La Corte di giustizia ancora sui giudici onorari italiani: sono lavoratori subordinati con ogni conseguente diritto retributivo e previdenziale
Nella saga infinita che riguarda la questione dei giudici onorari italiani interviene ancora la Corte di giustizia (sentenza 7 aprile 2022, causa C-236/20) dopo la sentenza UX del 16 luglio 2020 (in causa C-658/18: sulla quale v. TAMPERI, Lavoro, tutela e diritti dei magistrati onorari nella più recente giurisprudenza, su questionegiustizia.it, 30.04.21 ed ivi richiami).
La questione è nota: i giudici onorari, che pur coprono una gran parte del contenzioso civile e penale nel nostro paese, si trovavano, sino a pochi anni fa, in una situazione di precarietà circa la loro situazione lavorativa, retribuiti a cottimo (e in misura certamente insufficiente) e senza alcuna copertura contributiva.
La saga cui si faceva cenno inizia con il parere del Comitato europeo dei diritti sociali di Strasburgo che dichiara la violazione dell’art. E, nel combinato disposto con l’art. 12§1 della Carta sociale europea a conclusione del reclamo 102/2013 relativo proprio ai giudici di pace italiani, nella misura in cui negava loro il trattamento pensionistico e previdenziale (v. C. SPADA, Prime valutazioni sulle censure del Comitato europeo dei diritti sociali alla normativa italiana sui giudici onorari, su questionegiustizia.it, 31.1.2017).

= CONSEGNE =
**A)** Riscrivi il passo del testo sui giudici onorari compreso tra "La questione è" e "alcuna copertura contributiva.", estremi inclusi, sostituendo "precarietà" con "incertezza".
**B)** Queste affermazioni concordano con il testo sui giudici onorari? Rispondi sì o no per ciascuna e cita le parole del testo che lo stabiliscono. (i) La sentenza della Corte di giustizia del 7 aprile 2022 riguarda la causa C-236/20. (ii) I giudici onorari godevano di una piena copertura contributiva. (iii) Il reclamo 102/2013 riguardava i giudici di pace francesi.
Le voci riportate più avanti non occorrono per lo svolgimento.

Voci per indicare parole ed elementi
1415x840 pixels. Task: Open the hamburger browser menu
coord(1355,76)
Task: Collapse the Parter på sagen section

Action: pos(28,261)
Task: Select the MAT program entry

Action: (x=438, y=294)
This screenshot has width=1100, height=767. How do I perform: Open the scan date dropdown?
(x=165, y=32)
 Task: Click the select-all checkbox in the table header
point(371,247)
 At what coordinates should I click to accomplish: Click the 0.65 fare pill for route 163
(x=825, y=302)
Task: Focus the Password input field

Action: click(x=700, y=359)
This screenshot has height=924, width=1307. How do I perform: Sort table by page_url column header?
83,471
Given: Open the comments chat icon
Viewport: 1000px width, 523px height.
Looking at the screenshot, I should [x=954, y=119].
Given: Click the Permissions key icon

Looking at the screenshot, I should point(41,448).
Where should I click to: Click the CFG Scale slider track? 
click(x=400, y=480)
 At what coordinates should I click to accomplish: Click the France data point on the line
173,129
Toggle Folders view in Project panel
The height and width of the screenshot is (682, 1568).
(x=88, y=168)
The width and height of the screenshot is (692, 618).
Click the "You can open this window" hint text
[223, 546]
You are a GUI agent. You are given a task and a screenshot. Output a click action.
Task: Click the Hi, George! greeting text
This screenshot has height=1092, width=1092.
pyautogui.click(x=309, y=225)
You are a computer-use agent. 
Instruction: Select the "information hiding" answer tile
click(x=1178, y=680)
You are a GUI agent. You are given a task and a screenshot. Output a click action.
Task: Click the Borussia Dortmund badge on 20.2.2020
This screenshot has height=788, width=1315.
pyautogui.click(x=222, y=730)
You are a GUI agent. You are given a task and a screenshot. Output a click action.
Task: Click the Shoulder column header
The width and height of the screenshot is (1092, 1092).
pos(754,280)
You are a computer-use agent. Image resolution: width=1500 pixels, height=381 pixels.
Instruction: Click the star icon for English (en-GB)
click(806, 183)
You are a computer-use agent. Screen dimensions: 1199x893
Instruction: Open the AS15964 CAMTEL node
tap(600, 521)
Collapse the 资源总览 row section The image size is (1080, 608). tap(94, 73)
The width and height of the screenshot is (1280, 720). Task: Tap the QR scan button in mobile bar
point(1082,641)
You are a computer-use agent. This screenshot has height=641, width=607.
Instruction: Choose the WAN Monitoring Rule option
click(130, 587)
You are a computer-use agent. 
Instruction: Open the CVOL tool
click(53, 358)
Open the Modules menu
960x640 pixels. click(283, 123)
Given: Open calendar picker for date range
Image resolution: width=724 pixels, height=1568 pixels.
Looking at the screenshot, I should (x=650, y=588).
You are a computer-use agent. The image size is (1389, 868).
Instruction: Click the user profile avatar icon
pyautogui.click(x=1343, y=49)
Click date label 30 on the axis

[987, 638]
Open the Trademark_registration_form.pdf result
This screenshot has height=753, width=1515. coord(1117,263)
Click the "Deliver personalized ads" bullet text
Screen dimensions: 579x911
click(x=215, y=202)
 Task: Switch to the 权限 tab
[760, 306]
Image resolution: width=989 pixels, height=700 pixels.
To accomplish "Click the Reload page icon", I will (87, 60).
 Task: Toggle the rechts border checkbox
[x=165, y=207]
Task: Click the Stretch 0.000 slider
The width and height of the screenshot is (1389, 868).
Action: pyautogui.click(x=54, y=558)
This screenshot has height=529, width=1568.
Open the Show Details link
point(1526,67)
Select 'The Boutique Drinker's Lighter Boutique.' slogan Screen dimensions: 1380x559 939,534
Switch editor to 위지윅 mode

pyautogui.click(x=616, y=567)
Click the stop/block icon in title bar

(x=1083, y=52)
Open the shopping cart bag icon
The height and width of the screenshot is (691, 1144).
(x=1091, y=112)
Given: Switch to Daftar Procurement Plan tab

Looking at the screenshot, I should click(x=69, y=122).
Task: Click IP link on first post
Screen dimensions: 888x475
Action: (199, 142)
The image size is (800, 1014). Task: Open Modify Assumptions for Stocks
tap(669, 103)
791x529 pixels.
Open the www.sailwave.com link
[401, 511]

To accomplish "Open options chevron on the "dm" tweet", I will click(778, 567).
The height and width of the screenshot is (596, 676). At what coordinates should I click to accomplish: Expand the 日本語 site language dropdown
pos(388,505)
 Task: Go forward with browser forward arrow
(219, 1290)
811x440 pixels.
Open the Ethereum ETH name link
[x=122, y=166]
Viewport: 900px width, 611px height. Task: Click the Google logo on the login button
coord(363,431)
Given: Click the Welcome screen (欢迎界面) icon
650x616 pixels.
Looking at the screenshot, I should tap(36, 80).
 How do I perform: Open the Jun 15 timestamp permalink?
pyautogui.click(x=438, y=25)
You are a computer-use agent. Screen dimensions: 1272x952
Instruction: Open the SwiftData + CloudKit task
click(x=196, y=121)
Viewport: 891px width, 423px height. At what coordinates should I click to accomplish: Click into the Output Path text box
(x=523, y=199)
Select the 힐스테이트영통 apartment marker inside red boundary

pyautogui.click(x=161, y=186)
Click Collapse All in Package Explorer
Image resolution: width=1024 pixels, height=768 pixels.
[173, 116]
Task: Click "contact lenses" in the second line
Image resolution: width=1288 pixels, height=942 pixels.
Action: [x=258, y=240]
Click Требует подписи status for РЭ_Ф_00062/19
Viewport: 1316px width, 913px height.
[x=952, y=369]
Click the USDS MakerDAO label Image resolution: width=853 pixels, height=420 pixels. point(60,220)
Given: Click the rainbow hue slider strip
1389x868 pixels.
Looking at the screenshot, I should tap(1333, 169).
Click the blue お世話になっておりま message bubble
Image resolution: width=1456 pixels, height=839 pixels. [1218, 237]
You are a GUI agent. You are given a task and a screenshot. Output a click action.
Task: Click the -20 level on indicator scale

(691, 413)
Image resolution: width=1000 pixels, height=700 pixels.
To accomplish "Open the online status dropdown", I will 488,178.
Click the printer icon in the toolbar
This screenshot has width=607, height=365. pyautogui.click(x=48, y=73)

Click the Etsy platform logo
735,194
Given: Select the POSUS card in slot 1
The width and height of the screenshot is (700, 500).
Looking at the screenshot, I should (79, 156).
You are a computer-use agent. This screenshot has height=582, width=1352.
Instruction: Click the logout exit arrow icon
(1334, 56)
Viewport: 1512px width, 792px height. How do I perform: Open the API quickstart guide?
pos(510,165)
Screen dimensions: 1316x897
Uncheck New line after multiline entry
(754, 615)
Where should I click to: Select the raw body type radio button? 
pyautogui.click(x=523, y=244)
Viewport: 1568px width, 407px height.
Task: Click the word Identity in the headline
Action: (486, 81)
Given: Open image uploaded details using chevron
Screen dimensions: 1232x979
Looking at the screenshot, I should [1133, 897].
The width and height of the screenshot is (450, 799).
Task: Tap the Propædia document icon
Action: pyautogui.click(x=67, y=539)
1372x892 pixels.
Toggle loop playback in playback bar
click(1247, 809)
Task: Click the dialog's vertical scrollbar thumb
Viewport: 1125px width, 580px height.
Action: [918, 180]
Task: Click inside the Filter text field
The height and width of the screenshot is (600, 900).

= SOLUZIONI =
**A)**
La questione è nota: i giudici onorari, che pur coprono una gran parte del contenzioso civile e penale nel nostro paese, si trovavano, sino a pochi anni fa, in una situazione di incertezza circa la loro situazione lavorativa, retribuiti a cottimo (e in misura certamente insufficiente) e senza alcuna copertura contributiva.

**B)**
(i) Sì: "sentenza 7 aprile 2022, causa C-236/20".
(ii) No: "senza alcuna copertura contributiva".
(iii) No: "relativo proprio ai giudici di pace italiani".